Watching movies since I was a kid, I’ve noticed an escalation in the fearsomeness of cinematic monsters.  Things like quicksand and skeletons were all it took to scare the bejesus out of me in the 50s.  Granted, I was a kid, but flicks for adults weren’t much more ambitious in what they used to frighten.  Though we had the atomic bomb in our lives to invest emotion into the latest film creations, what appeared on screen hardly competed with the kinds of silver screen horrors available today.

And so, perhaps, we might trace an evolution of those things we use to scare ourselves, beginning with the myths and legends from the past.

Obsessive person that I am, twelve years ago when I reviewed all the myth and legend literature I could find on dragons, I created a database with 428 incidents of dragon contact over the course of several thousand years on six continents.  Noted in the database is the dragon appearance, country of origin, date of conflict, dragon’s lair, his or her weak spot, weapon used if there was a fight, assistants used if the hero required help, and the nature of the treasure the dragon might have been protecting.
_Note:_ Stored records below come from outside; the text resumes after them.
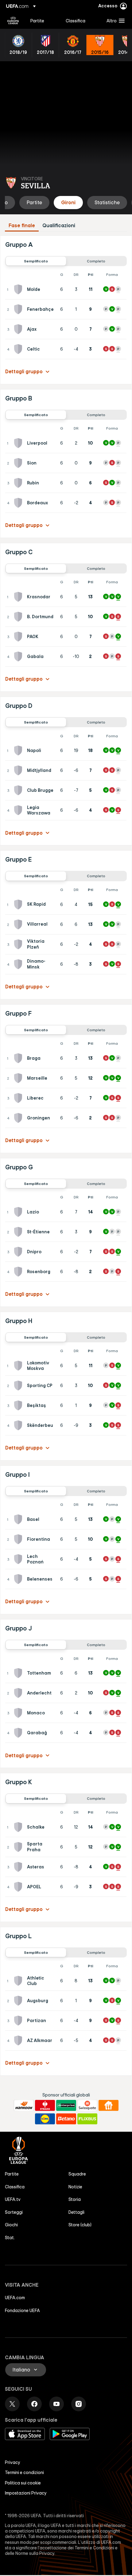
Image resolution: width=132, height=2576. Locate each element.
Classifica (15, 2186)
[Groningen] (19, 1118)
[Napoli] (19, 750)
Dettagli (76, 2212)
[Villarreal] (19, 924)
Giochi (11, 2224)
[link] (37, 20)
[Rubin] (19, 483)
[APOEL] (19, 1887)
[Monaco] (19, 1713)
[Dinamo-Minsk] (19, 964)
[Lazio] (19, 1212)
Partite (12, 2174)
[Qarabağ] (19, 1733)
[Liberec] (19, 1098)
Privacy (12, 2462)
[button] (114, 20)
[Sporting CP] (19, 1385)
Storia (74, 2199)
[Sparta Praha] (19, 1847)
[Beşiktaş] (19, 1405)
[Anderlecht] (19, 1693)
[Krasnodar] (19, 597)
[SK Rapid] (19, 904)
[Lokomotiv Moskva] (19, 1366)
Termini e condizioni (24, 2472)
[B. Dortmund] (19, 617)
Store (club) (79, 2224)
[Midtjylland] (19, 770)
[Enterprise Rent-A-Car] (66, 2105)
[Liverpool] (19, 443)
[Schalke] (19, 1827)
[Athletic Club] (19, 1981)
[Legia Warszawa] (19, 810)
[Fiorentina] (19, 1539)
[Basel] (19, 1519)
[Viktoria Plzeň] (19, 944)
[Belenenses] (19, 1579)
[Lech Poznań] (19, 1559)
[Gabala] (19, 656)
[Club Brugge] (19, 790)
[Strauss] (45, 2105)
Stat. (10, 2237)
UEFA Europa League (13, 20)
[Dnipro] (19, 1252)
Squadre (77, 2174)
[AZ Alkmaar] (19, 2040)
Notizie (75, 2186)
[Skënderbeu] (19, 1425)
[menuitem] (42, 20)
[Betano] (66, 2118)
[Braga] (19, 1058)
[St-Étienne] (19, 1232)
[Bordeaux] (19, 503)
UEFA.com (15, 2297)
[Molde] (19, 289)
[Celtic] (19, 349)
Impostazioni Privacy (26, 2493)
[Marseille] (19, 1078)
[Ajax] (19, 329)
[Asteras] (19, 1867)
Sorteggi (14, 2212)
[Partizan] (19, 2020)
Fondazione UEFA (22, 2310)
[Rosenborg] (19, 1272)
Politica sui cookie (23, 2482)
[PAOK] (19, 636)
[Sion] (19, 463)
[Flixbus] (87, 2118)
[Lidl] (45, 2118)
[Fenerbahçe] (19, 309)
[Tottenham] (19, 1673)
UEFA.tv (13, 2199)
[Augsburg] (19, 2001)
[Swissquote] (87, 2105)
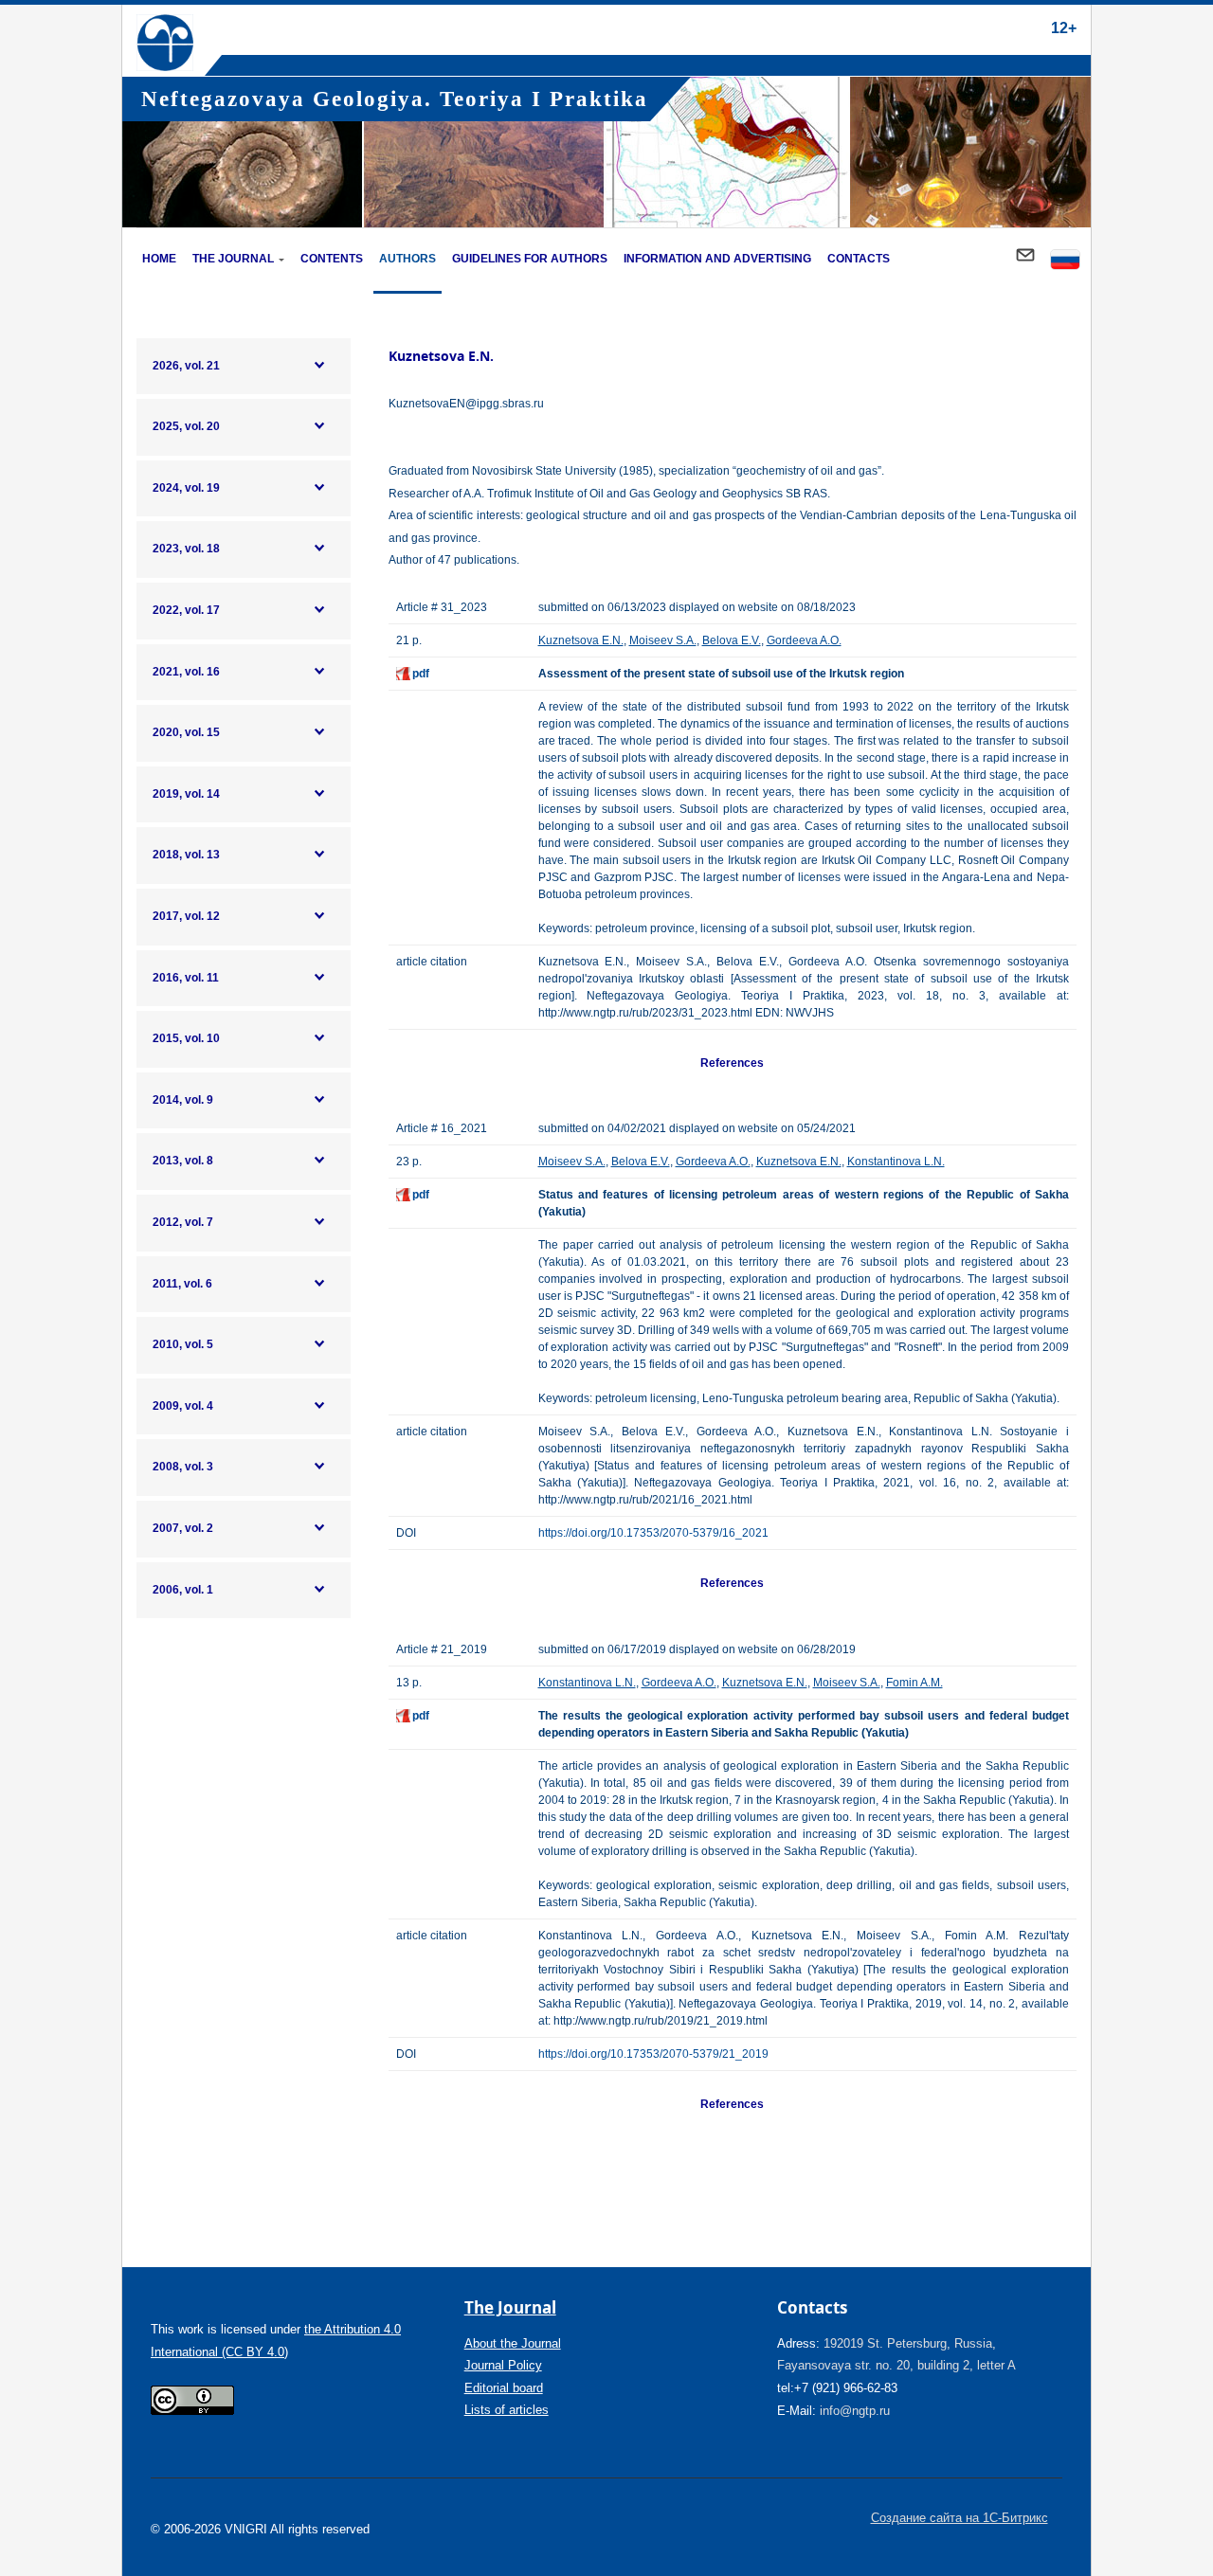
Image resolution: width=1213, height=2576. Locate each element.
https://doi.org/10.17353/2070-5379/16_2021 (653, 1533)
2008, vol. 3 (183, 1466)
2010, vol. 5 (183, 1344)
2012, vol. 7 (183, 1222)
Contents (331, 258)
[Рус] (1065, 261)
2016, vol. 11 (186, 977)
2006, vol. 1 (183, 1589)
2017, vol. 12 (186, 916)
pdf (420, 673)
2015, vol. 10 (186, 1038)
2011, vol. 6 (182, 1283)
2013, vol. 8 (183, 1160)
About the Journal (512, 2343)
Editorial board (503, 2388)
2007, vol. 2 (183, 1528)
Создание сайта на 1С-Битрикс (959, 2518)
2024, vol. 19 (186, 488)
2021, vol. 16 (186, 671)
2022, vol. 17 (186, 610)
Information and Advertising (717, 258)
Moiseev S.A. (663, 640)
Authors (407, 258)
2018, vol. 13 (186, 854)
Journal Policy (503, 2365)
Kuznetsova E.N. (581, 640)
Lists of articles (506, 2410)
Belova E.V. (731, 640)
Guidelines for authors (529, 258)
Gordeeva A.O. (804, 640)
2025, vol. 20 (186, 426)
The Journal (233, 258)
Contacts (858, 258)
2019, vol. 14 (186, 794)
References (732, 1063)
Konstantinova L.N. (896, 1161)
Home (159, 258)
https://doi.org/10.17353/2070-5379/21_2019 (653, 2054)
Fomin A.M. (914, 1682)
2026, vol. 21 (186, 365)
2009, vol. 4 (183, 1406)
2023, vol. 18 (186, 548)
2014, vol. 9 (183, 1100)
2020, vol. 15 (186, 732)
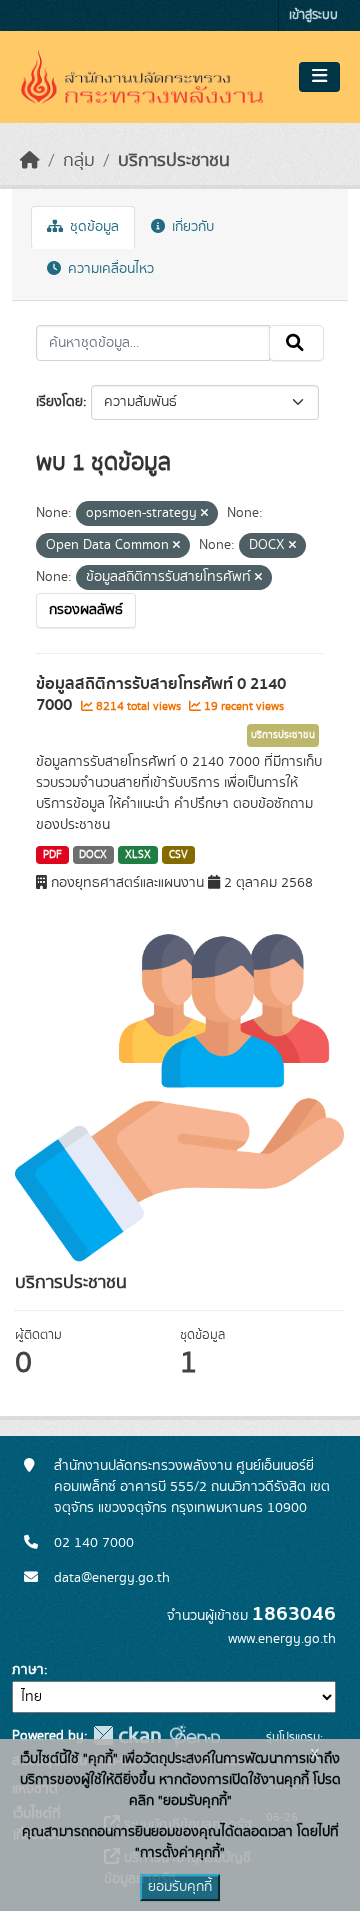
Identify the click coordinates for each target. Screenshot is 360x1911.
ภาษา (28, 1670)
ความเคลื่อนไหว (109, 269)
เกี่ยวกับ (191, 227)
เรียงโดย (59, 402)
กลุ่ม (79, 161)
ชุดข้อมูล (92, 227)
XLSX (138, 855)
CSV (178, 855)
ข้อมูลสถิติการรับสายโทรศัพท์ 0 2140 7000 (161, 694)
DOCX (93, 855)
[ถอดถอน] (204, 514)
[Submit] (296, 343)
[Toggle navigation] (319, 77)
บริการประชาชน (174, 161)
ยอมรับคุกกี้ (180, 1887)
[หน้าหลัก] (30, 161)
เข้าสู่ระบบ (313, 15)
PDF (52, 855)
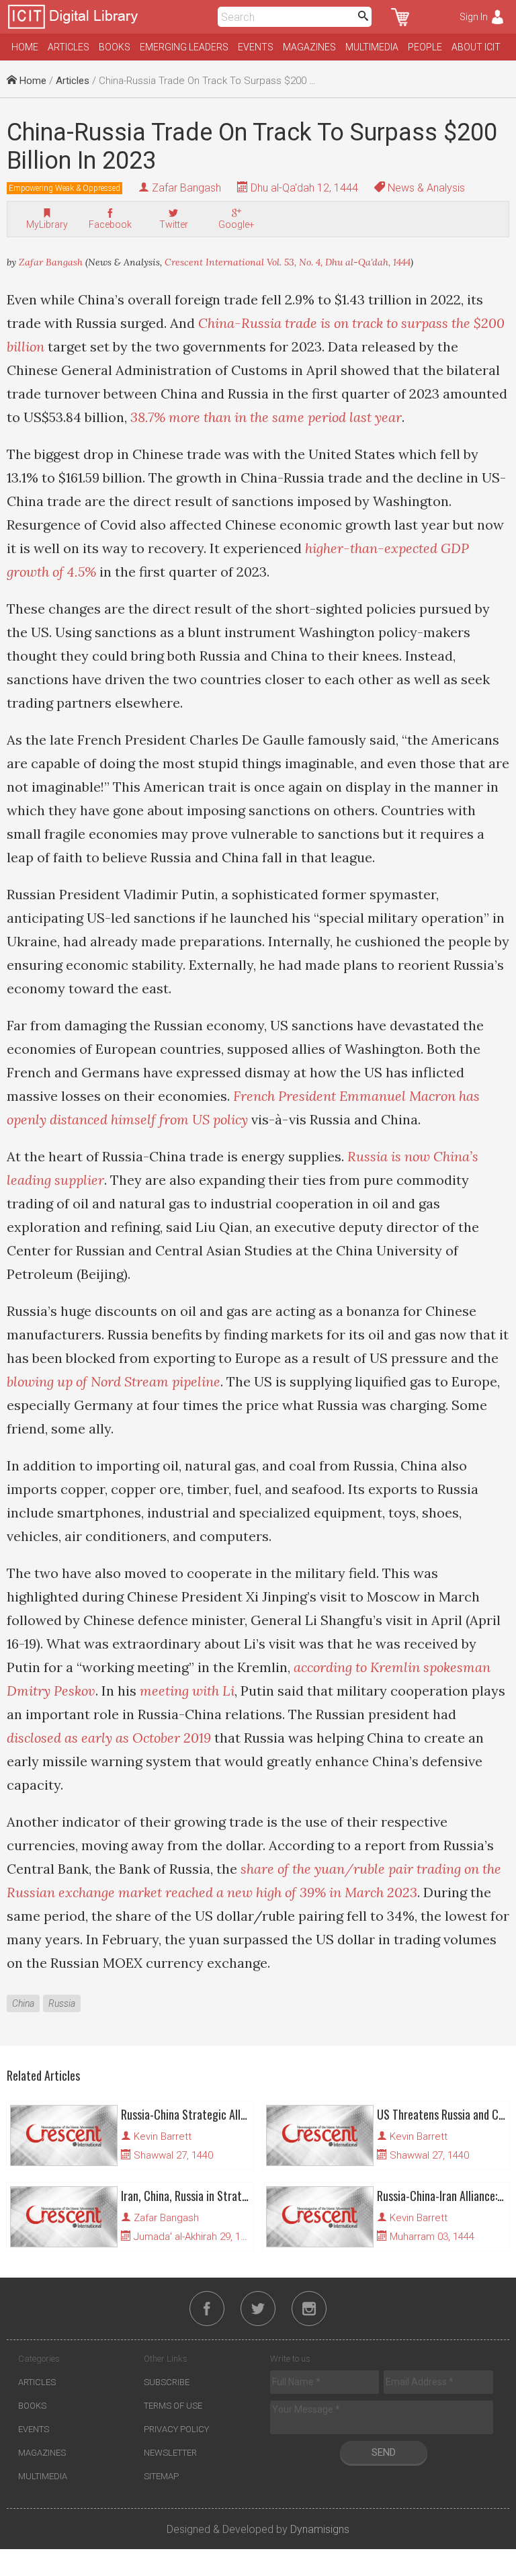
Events (255, 47)
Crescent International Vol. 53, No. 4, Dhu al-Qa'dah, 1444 (288, 262)
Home (24, 47)
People (425, 47)
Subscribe (166, 2382)
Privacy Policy (176, 2429)
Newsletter (170, 2453)
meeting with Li (187, 1690)
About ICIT (476, 47)
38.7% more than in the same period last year (266, 417)
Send (384, 2452)
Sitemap (161, 2476)
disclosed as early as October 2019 (109, 1737)
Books (114, 47)
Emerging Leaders (184, 47)
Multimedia (371, 47)
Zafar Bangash (186, 187)
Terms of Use (173, 2406)
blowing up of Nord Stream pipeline (113, 1381)
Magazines (309, 47)
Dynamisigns (319, 2529)
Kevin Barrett (162, 2136)
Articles (68, 47)
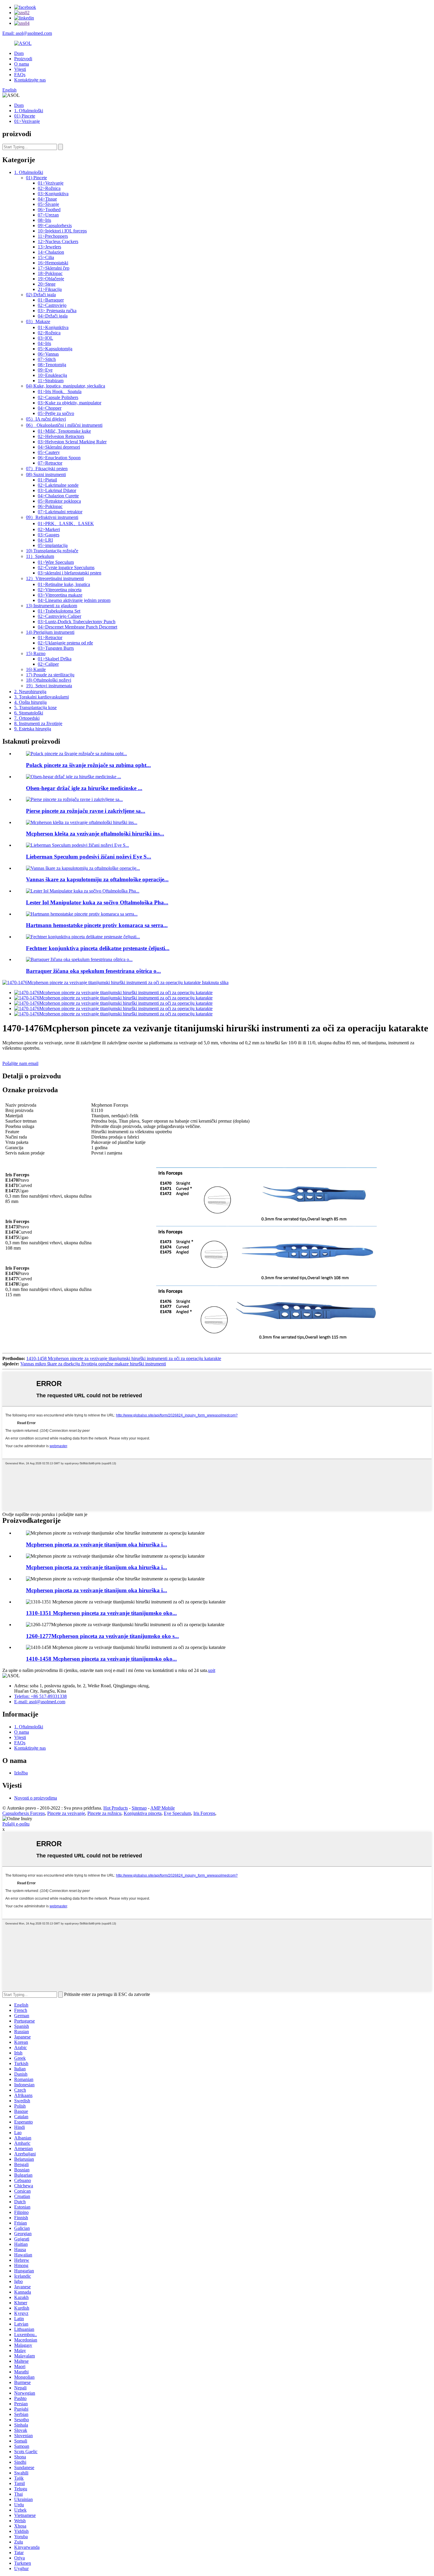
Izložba (21, 1772)
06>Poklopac (50, 506)
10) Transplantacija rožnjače (52, 550)
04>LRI (45, 540)
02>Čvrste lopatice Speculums (66, 567)
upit (211, 1670)
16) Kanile (36, 669)
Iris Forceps (204, 1813)
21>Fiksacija (50, 289)
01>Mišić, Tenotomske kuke (64, 431)
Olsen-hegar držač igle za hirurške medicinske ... (84, 788)
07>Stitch (47, 359)
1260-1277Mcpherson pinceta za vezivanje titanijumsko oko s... (102, 1636)
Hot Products (115, 1807)
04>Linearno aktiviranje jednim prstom (74, 600)
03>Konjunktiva (53, 193)
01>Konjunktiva (53, 327)
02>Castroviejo (52, 305)
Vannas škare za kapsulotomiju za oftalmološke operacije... (97, 879)
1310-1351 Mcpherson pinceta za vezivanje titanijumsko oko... (101, 1613)
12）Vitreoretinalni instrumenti (55, 578)
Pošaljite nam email (20, 1063)
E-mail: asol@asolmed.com (39, 1701)
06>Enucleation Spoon (59, 457)
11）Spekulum (40, 556)
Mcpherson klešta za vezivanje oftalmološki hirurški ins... (95, 834)
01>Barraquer (51, 299)
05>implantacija (53, 545)
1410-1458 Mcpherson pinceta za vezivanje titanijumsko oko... (101, 1659)
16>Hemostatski (53, 262)
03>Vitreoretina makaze (60, 594)
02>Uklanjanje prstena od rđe (65, 642)
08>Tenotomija (52, 364)
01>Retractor (50, 637)
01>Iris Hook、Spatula (59, 391)
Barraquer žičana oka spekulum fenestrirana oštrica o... (93, 971)
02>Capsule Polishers (58, 397)
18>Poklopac (50, 273)
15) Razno (35, 653)
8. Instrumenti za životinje (38, 723)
Searching “bow and arrow,” I learn that eleven dragons were killed by an arrow (34 by sword), seven dragons lived in lakes (36 in caves), and that dogs assisted in the harassment of dragons on nine occasions.  More dragons were killed from blows to the head and throat than any other part of their bodies.  One dragon’s vulnerable spot was his butt.

One of the things that jumps out at me when clicking through the entries is how easily these “monsters” were dispatched.  Back when you could get bubonic plague, when half the children died before adulthood, when there were constant wars, disease, starvation, major dental issues and extended families living at home, stories of relatively easily vanquished monsters were no doubt appealing.

Not so today.  We live in a golden age of monsters.  They don’t go without taking lots of humans with them.

I’ve always thought Gene Roddenberry was best when a danger was diffused by taking the Enterprise and its heroes directly into the mouth of the beast instead of fighting or withdrawing.  Star Trek loved third options.  In myth and legends, humans either slew or withdrew from dragons.  I’m sure that on Star Trek, some third choice would have been uncovered.

Taming dragons, embracing the monster, is a storyline that has emerged more with time.  E.T. championed the concept.  That scripting keeps evolving.  And so now twin monster concepts accompany us on tube and screen: terrifying, civilization-eating titans balanced by the other as ally.

We are deep into the conceptual transition that involves each of us individually facing the truth that we ourselves, and our societies, are our own worst enemy and our best friend.  Monsters evocatively fleshing out both polarities help us to exercise our imaginations.  Imaginations exercised, we are empowered to make the choices and develop the strategies to make the changes necessary for a peaceful world.

If life were a movie, the monster has arrived.  The scientist has just told us she is pregnant.  Next move, ours.